E-Call à Brême : plus de 4 000 alertes, mais près de 2 500 fausses alarmes !
E-Call à Brême : malgré le nombre élevé de fausses alarmes depuis 2018, le système sauve des vies. De nouvelles réglementations et technologies sont imminentes.

E-Call à Brême : plus de 4 000 alertes, mais près de 2 500 fausses alarmes !
Depuis 2018, le système E-Call, obligatoire dans tous les véhicules neufs dans l’UE, est au cœur d’un débat souvent animé sur les transports. Mais tout ne va pas pour le mieux, comme le montrent les derniers chiffres de Brême. Au total, près de 4 100 alertes ont été enregistrées depuis son introduction. Un chiffre remarquable, mais qui a aussi ses inconvénients : environ 2 500 de ces signalements étaient de fausses alarmes. Le courrier Weser rapporte que sur 1984 alarmes à Brême, un nombre impressionnant de 1 661 étaient de fausses alarmes. À Bremerhaven, le bilan est similaire avec 2.155 alarmes et 762 fausses alarmes.
Le système d'appel électronique a pour mission de gagner un temps précieux en cas d'urgence et de sauver des vies sous contrôle. Il envoie automatiquement des données de localisation aux centres de contrôle de secours lorsque les airbags du véhicule se déploient. Il est intéressant de noter que le système ne s’active pas lors d’incidents moins dramatiques tels que les collisions en stationnement. Cependant, il arrive parfois que les conducteurs parviennent également à demander de l'aide en appuyant manuellement sur le bouton E-Call. Cela ressemble à un système bien pensé, mais le nombre élevé de fausses alarmes est dû à des raisons techniques indésirables ou à des activations manuelles involontaires.
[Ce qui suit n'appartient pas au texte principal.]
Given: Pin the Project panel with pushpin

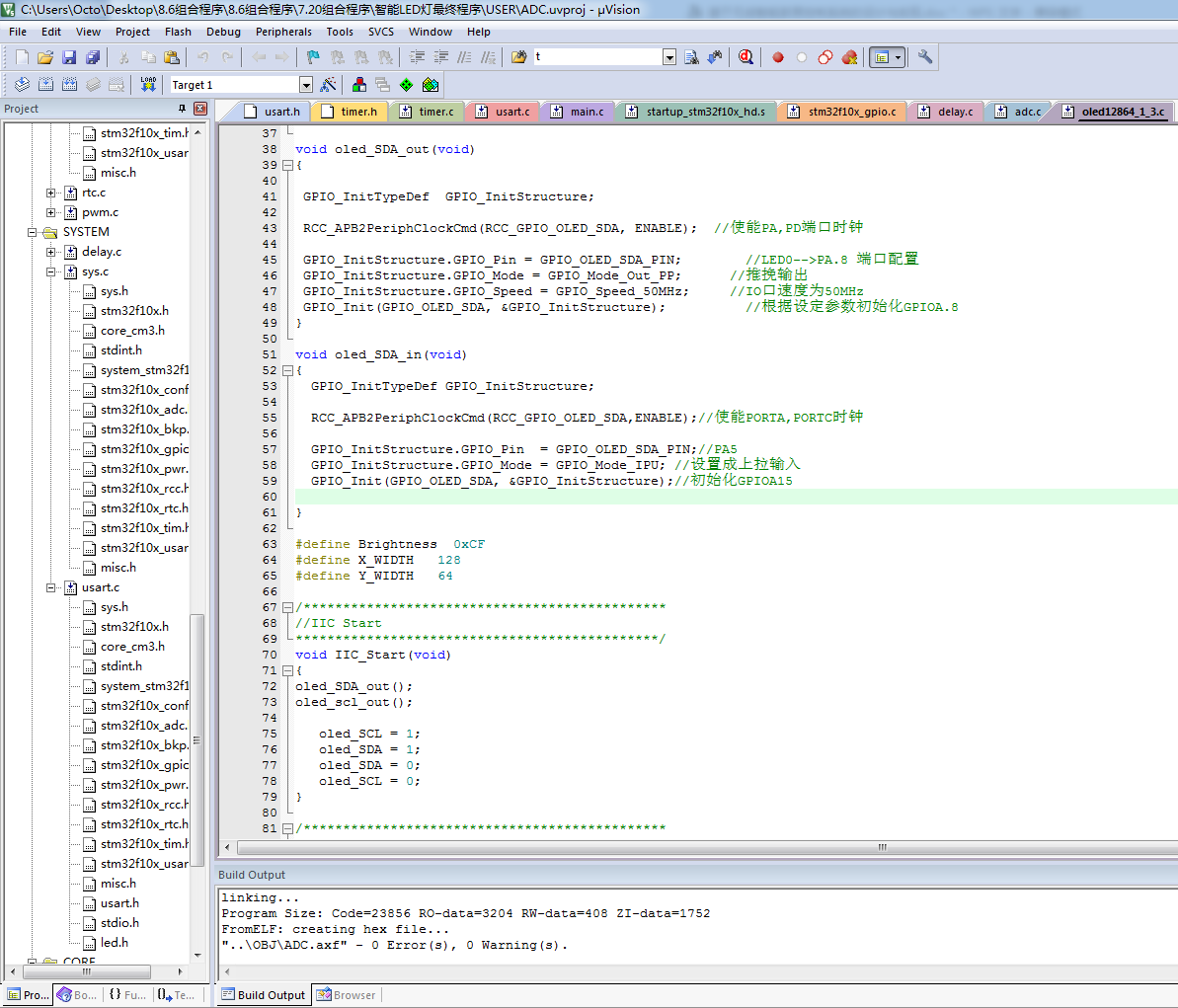Looking at the screenshot, I should pos(182,109).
Les avantages malgré les défis
Même si le taux d’erreur est inquiétant, les experts soulignent les avantages indéniables du système d’appel électronique. Cela devrait non seulement réduire le temps d’attente après un accident, mais aussi améliorer considérablement les délais de sauvetage. Un exemple de Twistringen en mai 2025 montre avec quelle rapidité une aide pourrait être fournie - un avantage évident pour le concept. La Commission européenne estime que l'E-Call pourrait sauver jusqu'à 2 500 morts sur les routes chaque année. Les chiffres montrent que le système a du potentiel si on lui laisse le temps de s’établir.
Cependant, le système d'appel électronique est confronté à un nouveau défi. Il repose actuellement sur la technologie 2G, qui devrait être désactivée par Telekom en 2028 et par Vodafone en 2030. Ce changement pourrait avoir un impact dramatique puisque près de 16 millions de voitures pourraient être concernées. À partir du 1er janvier 2026, la prochaine étape de l'évolution sera lancée : le Next Generation E-Call sera désormais basé sur le réseau mobile 4G (LTE), qui deviendra obligatoire pour tous les nouveaux véhicules d'ici 2027.
Innovations réglementaires
Le cadre réglementaire est également au centre de l'attention. Le 14 février 2024, le Modification du règlement (UE) 2015/758 publié pour introduire des normes pour E-Call. Ces nouvelles lignes directrices, fruit des connaissances acquises jusqu'à présent, soulignent la nécessité et l'importance d'ajustements supplémentaires du système.
En résumé, on peut constater que le système d'appel électronique représente une évolution passionnante dans le domaine de la sécurité routière, même si sa mise en œuvre est encore cahoteuse. Il reste à voir comment les nouvelles évolutions réglementaires et le passage au réseau 4G permettront de surmonter les défis actuels. Mais une chose est sûre : il faut de bonnes mains pour faire du système E-Call ce qu'il devrait être : un système d'aide à la survie sur quatre roues.